There are countless computer algorithms that simulate biological behaviour from leaping frogs, to bat foraging, from cuckoo search to ant colony optimisation. They all have something in common, the algorithm behaves like a collective intelligence, taking on the call and response of a shoal of fish or a murmuration of starlings, and all those other patterns in nature. Writing in the International Journal of Swarm Intelligence, a team from India discusses the state of the art in a unique algorithm based on a biological system – the spider monkey.
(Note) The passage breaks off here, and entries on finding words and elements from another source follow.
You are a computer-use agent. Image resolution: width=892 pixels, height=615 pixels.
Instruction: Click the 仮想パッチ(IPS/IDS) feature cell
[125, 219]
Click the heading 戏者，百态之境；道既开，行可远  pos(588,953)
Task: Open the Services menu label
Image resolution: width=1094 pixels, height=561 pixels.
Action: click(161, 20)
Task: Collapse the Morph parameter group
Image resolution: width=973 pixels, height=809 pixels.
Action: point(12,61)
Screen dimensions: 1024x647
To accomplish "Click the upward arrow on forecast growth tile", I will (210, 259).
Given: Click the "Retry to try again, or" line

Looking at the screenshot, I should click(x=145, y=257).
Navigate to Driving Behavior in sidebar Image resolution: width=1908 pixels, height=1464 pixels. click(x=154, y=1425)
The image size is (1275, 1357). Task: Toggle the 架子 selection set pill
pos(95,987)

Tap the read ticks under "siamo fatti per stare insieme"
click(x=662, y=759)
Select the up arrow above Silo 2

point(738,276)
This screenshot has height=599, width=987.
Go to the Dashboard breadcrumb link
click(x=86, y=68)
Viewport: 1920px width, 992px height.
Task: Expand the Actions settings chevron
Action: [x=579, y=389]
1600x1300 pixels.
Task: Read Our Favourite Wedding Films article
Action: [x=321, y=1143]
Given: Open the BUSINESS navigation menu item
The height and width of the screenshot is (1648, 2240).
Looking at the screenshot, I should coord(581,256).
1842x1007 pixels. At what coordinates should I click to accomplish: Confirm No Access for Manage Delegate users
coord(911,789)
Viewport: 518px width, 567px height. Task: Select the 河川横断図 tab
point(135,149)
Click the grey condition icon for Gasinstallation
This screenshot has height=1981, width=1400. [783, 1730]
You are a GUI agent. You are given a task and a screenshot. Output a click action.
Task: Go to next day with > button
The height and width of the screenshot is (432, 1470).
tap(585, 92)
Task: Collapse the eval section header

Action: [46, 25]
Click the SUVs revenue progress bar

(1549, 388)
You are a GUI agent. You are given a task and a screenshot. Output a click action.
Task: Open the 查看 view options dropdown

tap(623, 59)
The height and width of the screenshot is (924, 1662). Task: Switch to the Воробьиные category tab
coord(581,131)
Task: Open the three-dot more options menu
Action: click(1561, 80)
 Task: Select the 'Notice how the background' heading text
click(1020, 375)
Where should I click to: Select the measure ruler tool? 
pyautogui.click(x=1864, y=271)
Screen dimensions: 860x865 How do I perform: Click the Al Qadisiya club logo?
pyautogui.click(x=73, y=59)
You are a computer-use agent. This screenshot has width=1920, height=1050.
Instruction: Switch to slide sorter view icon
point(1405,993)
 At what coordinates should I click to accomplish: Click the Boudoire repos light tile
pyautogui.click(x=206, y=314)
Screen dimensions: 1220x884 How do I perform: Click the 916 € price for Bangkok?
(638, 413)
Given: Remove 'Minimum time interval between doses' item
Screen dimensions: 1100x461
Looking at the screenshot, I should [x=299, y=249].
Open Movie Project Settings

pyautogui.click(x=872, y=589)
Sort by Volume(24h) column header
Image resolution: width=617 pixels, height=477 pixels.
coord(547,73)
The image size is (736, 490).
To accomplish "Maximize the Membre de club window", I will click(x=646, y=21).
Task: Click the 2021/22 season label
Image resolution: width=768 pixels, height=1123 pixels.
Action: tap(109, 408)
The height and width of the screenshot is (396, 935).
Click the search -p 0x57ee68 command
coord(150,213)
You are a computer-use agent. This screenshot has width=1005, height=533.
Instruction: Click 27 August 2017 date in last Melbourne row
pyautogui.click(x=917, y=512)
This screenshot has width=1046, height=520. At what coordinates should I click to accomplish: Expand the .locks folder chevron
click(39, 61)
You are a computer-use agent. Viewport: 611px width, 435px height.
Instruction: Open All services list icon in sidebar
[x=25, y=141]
Spider monkeys have a “fusion-fission” social structure where a large social group will split into smaller hordes or vice versa depending on the accessibility and availability of food. Janmenjoy Nayak of Aditya Institute of Technology and Management in Andhra Pradesh, India, and colleagues have looked at the spider monkey optimisation algorithm, which embeds this behaviour to allow it to solve otherwise intractable problems. SMO algorithms are, the team reports, particularly useful in solving electrical and electronic engineering, wireless sensor network, pattern recognition, power system and networks, and data mining problems.
Their survey of the state of the art in SMO and its variants and how it can successfully deal with difficult authentic world optimization problems should serve to inspire practitioners and researchers to innovate in this area even more. Moreover, the success of the SMO hints at the potential of different behaviour in other species such as squirrel monkey, vervet monkey, and proboscis monkey, that might also be simulated to good effect.
Nayak, J., Vakula, K., Dinesh, P. and Naik, B. (2019) ‘Spider monkey optimisation: state of the art and advances’, Int. J. Swarm Intelligence, Vol. 4, No. 2, pp.175–198.